La bataille des idées est désormais gagnée. L’épreuve tant attendue est annoncée pour 2022, certes pas à la même période que les hommes, mais sans nul doute à la hauteur des efforts des concurrentes.
Egalité sportive
Pourtant, il nous reste des sommets à gravir pour tendre vers une réelle égalité hommes-femmes des conditions de pratique et d’encadrement, d’exposition médiatique, de salaires, de droits sociaux, et tout simplement de reconnaissance des cyclistes professionnelles. Car, sans visibilité, pas de partenaires ni de moyens financiers.
Sans budget, comment salarier une coureuse, un staff, équiper de matériel performant et déplacer une équipe sur un calendrier international de plus en plus étoffé ? Quand Thibaut Pinot ou Romain Bardet peuvent prétendre à un revenu annuel avoisinant 1,5 million d’euros, Jade Wiel, championne de France Elite, touche 15 000 euros par an. Chez un même partenaire – Arkea –, le budget de l’équipe féminine plafonne à 450 000 euros, contre 15 millions d’euros pour l’équipe masculine. Il reste du chemin à parcourir sur la voie de l’égalité sportive.

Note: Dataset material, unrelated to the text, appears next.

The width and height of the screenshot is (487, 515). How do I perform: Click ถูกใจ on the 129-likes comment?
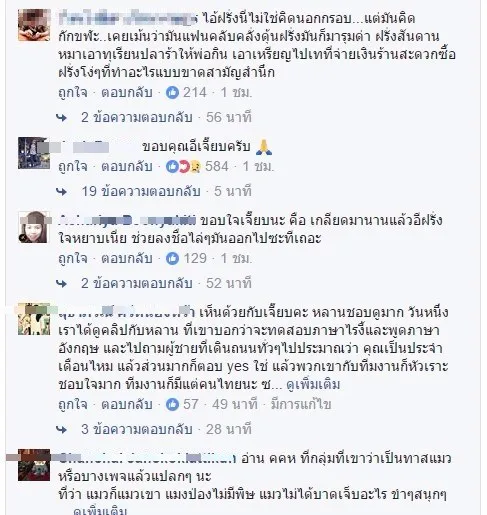coord(73,258)
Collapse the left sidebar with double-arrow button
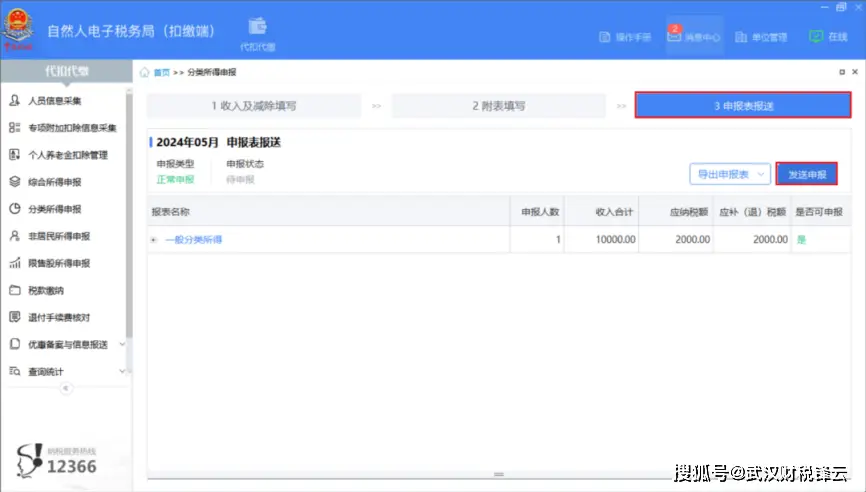 (x=66, y=388)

Mais le poids de l’histoire n’est pas une fatalité. Il suffit pour s’en convaincre d’observer des disciplines cyclistes plus récentes telles que le BMX ou le VTT, qui proposent des événements mixtes avec des récompenses proches. L’Union cycliste internationale a créé cette année un statut de cycliste professionnelle sur route, garantissant un congé maternité et un salaire minimum aux coureuses des huit formations au plus haut niveau mondial. De son côté, la Fédération française de cyclisme travaille sur un plan de féminisation en structurant ses clubs pour accueillir les licenciées isolées, en multipliant les courses féminines à tous les niveaux de pratique, en développant de manière paritaire le « Savoir rouler à vélo ».
Braver les codes
Partout dans le monde, des femmes se battent pour transformer les mentalités et les pratiques. En 2013, les Saoudiennes ont obtenu l’autorisation de se déplacer à bicyclette, mais elles doivent encore être accompagnées par un homme de leur famille. En Afghanistan, les « petites reines de Kaboul », nominées en 2016 au prix Nobel de la paix, continuent de braver les codes pour s’adonner à leur passion en compétition.
En France, chaque semaine, des femmes qui n’ont pas appris à pédaler dans l’enfance s’initient au sein d’associations, dans des quartiers souvent mal desservis par les transports en commun. Elles conquièrent ainsi une autonomie de déplacements à moindres frais. Il faut voir l’enthousiasme des lycéennes récemment arrivées en France que je forme à Evry (Essonne) dans mon lycée, qui peuvent alors pratiquer aux côtés de leurs frères ou cousins. Des ateliers sont aussi de plus en plus souvent réservés aux femmes pour qu’elles apprennent à réparer leur vélo, et gagnent ainsi en confiance en elles et en autonomie.
L’histoire du vélo s’est construite à deux vitesses pour les hommes et les femmes à travers l’histoire et le monde. L’expérience nous montre que les avancées du vélo féminin sont toujours le résultat des combats menés par des femmes, qui ont ainsi organisé leur propre intégration. Si rien n’est jamais acquis, je veux croire que les femmes sont l’avenir du vélo par le réservoir qu’elles représentent de futures pratiquantes qui ne le savent pas encore. J’ai confiance dans le futur pour que femmes et hommes travaillent ensemble à une plus grande égalité dans notre sport.